You nodded, emboldened by her matter-of-fact feminine complicity: all right, you would throw yourself onto the conveyor belt and let it carry you toward the dance.
“Mark Henderson,” she said in her light, silvery voice as she wrote. “Very sweet boy.” She smiled at you again. “Muy bien, Marisol.”
AT THE DANCE
Your band played. You were up on a platform, grooving with Mr. Bloe. Then suddenly Henderson lifted his head and yelled out, “Drum solo!” and the kid on drums went crazy for a few minutes, banging out what sounded like a big collision of pots and pans and sandpaper all happening in a bowling alley. “Keyboard!” yelled Henderson, and you started to realize that you were going to be next.

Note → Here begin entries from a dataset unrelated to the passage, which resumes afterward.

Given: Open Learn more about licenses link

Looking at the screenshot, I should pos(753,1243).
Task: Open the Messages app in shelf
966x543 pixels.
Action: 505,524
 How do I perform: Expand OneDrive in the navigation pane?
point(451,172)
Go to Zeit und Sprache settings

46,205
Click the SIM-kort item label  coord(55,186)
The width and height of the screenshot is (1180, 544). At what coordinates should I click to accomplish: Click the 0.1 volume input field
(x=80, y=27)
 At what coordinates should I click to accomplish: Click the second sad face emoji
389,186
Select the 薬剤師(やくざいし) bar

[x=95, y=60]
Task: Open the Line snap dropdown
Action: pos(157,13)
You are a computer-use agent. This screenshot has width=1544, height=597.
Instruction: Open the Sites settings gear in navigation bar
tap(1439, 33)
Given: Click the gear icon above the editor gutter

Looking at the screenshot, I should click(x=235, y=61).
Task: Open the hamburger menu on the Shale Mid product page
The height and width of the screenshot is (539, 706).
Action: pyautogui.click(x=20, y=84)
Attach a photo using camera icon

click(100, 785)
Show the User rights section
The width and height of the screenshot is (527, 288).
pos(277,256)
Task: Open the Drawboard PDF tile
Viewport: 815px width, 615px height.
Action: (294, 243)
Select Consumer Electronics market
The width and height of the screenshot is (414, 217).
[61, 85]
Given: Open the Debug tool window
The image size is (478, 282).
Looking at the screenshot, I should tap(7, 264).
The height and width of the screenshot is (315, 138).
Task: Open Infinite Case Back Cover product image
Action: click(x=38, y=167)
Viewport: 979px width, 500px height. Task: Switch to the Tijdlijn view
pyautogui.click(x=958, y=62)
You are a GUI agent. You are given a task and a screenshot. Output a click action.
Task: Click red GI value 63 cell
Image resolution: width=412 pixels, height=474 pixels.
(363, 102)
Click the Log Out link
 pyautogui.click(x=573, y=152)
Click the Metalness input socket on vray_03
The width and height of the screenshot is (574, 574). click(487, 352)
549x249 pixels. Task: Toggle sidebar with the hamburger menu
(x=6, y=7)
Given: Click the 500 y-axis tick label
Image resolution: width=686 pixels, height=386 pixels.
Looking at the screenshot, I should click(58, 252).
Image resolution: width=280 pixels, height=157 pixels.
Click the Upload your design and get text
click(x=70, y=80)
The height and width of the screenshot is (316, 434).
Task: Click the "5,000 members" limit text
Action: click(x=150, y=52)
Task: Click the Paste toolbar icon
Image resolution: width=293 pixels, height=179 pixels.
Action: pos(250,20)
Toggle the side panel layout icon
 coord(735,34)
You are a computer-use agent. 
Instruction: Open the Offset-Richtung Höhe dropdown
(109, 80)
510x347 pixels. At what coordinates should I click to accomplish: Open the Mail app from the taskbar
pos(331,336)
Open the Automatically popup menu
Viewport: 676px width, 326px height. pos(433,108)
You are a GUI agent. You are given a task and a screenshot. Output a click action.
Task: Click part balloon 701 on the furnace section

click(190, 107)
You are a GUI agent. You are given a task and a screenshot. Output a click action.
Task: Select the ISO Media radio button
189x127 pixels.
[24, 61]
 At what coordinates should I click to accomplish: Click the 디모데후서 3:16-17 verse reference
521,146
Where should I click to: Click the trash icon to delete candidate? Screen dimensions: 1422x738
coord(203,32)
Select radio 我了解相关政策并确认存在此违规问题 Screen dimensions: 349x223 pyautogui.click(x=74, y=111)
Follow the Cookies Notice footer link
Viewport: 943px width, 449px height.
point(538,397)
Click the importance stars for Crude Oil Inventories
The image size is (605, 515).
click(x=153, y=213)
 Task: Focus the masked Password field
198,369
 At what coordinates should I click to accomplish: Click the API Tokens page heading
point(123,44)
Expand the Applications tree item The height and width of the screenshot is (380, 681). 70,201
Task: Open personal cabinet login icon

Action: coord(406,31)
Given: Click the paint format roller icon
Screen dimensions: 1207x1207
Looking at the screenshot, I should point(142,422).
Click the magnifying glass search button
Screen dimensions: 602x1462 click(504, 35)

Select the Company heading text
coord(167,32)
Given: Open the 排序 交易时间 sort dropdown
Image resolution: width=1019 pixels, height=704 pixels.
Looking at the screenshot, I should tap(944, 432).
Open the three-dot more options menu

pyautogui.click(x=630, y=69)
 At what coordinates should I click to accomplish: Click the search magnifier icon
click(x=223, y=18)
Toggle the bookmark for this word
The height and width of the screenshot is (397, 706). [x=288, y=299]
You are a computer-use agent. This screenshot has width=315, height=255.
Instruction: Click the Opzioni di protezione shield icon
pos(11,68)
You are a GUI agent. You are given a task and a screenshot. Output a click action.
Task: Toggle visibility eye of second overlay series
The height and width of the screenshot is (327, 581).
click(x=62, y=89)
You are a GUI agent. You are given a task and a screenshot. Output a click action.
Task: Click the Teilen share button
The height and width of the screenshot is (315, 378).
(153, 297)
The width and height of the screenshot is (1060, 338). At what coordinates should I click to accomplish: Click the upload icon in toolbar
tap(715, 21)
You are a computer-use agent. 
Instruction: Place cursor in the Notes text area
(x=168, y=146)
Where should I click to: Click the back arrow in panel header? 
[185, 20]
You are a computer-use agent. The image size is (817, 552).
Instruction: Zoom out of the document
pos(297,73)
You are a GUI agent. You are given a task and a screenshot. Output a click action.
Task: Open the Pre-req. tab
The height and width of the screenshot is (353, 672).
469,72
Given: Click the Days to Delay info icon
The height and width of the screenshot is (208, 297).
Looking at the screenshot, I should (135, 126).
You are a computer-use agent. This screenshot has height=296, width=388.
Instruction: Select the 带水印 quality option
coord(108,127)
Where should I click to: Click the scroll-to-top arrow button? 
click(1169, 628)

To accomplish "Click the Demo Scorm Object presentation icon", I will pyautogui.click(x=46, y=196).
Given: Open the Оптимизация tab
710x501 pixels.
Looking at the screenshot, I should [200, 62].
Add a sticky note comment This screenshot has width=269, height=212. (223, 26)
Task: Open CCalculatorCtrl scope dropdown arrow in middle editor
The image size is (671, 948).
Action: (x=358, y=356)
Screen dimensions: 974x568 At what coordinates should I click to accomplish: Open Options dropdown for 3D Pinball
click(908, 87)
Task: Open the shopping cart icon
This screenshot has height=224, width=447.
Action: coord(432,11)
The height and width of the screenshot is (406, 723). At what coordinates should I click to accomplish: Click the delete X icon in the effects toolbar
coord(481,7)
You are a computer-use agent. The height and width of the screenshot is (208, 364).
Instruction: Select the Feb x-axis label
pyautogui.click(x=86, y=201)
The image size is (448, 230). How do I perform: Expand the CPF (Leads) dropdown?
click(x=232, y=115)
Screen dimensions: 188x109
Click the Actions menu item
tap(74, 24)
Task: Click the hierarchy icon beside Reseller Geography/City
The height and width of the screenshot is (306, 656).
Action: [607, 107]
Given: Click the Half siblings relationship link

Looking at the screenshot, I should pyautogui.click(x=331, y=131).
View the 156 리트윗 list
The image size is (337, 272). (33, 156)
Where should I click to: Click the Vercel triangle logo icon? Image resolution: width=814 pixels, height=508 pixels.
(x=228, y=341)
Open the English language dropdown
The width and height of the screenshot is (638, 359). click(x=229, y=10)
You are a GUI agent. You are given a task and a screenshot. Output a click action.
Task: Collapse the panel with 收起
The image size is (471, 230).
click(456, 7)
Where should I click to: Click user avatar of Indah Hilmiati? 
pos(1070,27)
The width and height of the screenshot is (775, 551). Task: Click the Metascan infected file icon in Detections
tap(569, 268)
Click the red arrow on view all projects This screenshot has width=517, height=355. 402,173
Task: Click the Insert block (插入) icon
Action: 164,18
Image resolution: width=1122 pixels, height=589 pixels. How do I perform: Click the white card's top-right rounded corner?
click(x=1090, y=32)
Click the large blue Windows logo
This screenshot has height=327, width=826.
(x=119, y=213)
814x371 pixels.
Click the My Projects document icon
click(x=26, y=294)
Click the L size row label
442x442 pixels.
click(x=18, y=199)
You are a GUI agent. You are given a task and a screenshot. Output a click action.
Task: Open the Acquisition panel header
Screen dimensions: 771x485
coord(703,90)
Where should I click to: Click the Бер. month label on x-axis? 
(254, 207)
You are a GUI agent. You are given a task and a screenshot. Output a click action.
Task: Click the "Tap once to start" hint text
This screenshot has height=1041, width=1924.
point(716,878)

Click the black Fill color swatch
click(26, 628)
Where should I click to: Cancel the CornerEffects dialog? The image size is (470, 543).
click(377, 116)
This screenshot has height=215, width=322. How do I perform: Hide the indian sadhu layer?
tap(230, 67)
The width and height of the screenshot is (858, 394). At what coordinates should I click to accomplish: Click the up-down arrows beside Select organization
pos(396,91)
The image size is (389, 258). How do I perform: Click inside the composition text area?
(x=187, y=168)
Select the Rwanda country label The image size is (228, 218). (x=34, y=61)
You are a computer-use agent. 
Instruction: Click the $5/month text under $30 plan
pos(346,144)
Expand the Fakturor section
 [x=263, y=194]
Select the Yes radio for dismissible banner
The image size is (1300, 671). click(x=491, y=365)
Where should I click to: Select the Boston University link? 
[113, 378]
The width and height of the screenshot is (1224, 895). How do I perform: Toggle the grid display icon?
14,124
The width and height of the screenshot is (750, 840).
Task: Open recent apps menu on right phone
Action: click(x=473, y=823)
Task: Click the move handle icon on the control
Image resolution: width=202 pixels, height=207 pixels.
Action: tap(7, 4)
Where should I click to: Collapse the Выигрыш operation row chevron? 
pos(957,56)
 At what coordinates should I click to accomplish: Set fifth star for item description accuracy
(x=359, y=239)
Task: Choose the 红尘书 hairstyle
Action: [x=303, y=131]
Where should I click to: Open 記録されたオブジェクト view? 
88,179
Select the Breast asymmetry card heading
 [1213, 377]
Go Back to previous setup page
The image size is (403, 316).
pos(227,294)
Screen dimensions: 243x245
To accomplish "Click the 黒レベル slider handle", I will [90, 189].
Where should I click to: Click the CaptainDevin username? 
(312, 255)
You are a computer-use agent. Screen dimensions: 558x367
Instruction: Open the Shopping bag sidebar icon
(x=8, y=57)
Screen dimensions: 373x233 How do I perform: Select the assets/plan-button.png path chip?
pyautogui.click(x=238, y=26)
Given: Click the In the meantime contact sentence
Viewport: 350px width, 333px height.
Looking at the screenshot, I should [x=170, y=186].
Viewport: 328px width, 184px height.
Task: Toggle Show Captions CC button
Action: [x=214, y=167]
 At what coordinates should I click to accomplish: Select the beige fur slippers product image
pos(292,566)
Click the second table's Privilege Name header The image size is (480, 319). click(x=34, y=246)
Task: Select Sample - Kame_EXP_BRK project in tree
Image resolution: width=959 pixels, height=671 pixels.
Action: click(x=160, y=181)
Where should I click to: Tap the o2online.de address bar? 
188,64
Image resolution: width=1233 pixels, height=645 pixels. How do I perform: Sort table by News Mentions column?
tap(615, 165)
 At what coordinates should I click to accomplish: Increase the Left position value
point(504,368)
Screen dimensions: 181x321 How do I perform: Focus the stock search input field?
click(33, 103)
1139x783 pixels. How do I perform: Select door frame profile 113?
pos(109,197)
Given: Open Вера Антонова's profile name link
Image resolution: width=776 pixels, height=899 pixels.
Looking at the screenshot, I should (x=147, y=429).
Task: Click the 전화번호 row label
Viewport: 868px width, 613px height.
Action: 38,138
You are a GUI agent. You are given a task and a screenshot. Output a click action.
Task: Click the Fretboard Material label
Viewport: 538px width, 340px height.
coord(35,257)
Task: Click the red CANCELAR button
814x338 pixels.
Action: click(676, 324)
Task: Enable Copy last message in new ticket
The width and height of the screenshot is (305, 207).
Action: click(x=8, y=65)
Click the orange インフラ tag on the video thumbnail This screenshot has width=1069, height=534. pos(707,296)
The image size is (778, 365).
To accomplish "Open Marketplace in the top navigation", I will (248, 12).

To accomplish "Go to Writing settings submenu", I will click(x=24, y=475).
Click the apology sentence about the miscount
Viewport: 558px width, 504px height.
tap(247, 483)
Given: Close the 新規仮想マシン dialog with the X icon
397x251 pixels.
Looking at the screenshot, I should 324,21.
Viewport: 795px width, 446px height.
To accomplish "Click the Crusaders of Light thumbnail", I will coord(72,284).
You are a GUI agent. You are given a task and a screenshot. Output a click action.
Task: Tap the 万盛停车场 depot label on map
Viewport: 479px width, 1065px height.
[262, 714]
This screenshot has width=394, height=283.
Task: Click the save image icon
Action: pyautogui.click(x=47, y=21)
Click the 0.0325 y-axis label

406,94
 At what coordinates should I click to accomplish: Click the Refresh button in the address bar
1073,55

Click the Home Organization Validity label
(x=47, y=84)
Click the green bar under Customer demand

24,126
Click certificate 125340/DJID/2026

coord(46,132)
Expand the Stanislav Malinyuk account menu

Shit. “Bass!” shouted Henderson, and the other instruments quieted down and there you were—the lighting didn’t change b
ut you felt like it had and that you were suddenly standing in a cone of merciless brightness—and you didn’t know what to do, but you settled for plunking out your usual sequence of notes with what you hoped was special emphasis, as loudly as possible, twice; and then you nodded at Henderson and he went into his own loud, squeally guitar solo which, you saw then, had been the whole reason why he’d accorded solos to the rest of you.
Seeing this—how badly he had wanted to play this energetic, incoherent solo, how transparently he’d tried to hide his desire to do it, how the tape on his glasses gleamed beneath the lights—made you tender toward him, and maybe a little less shy when Mr. Bloe finally came to an end and you laid down your instruments and joined the dance. Still, you were pretty shy.
“Mrs. Sturm put us together,” Henderson said, leading you over to the punch table.
You shrugged. Mrs. Sturm winked at you from her seat by the refreshment tray.
You and Henderson fast-danced. Then you slow-danced. He held one of your hands and put his other arm around your waist, leaving six inches between you: mannerly, respectful, correct, a relief, disappointing. Everyone else was hugging, barely moving. All these strange girls had arrived on a bus, pretty, in pretty dresses, and had gone in straight for the kill. Their faces were buried in the shoulders of the boys from your school. They were letting themselves be touched, and kissed, forgetting or not caring about the teachers who were chaperoning. Sperber’s hands were moving lower on Lily Joyce’s back; her dress was hiked up and you could see the striped cotton of her underpants. Mr. Sturm came over and said something to them, and they moved apart a little. The Sturms danced: majestically. They looked like ice skaters. It would have been funny, if they had done it with any less grace or dignity.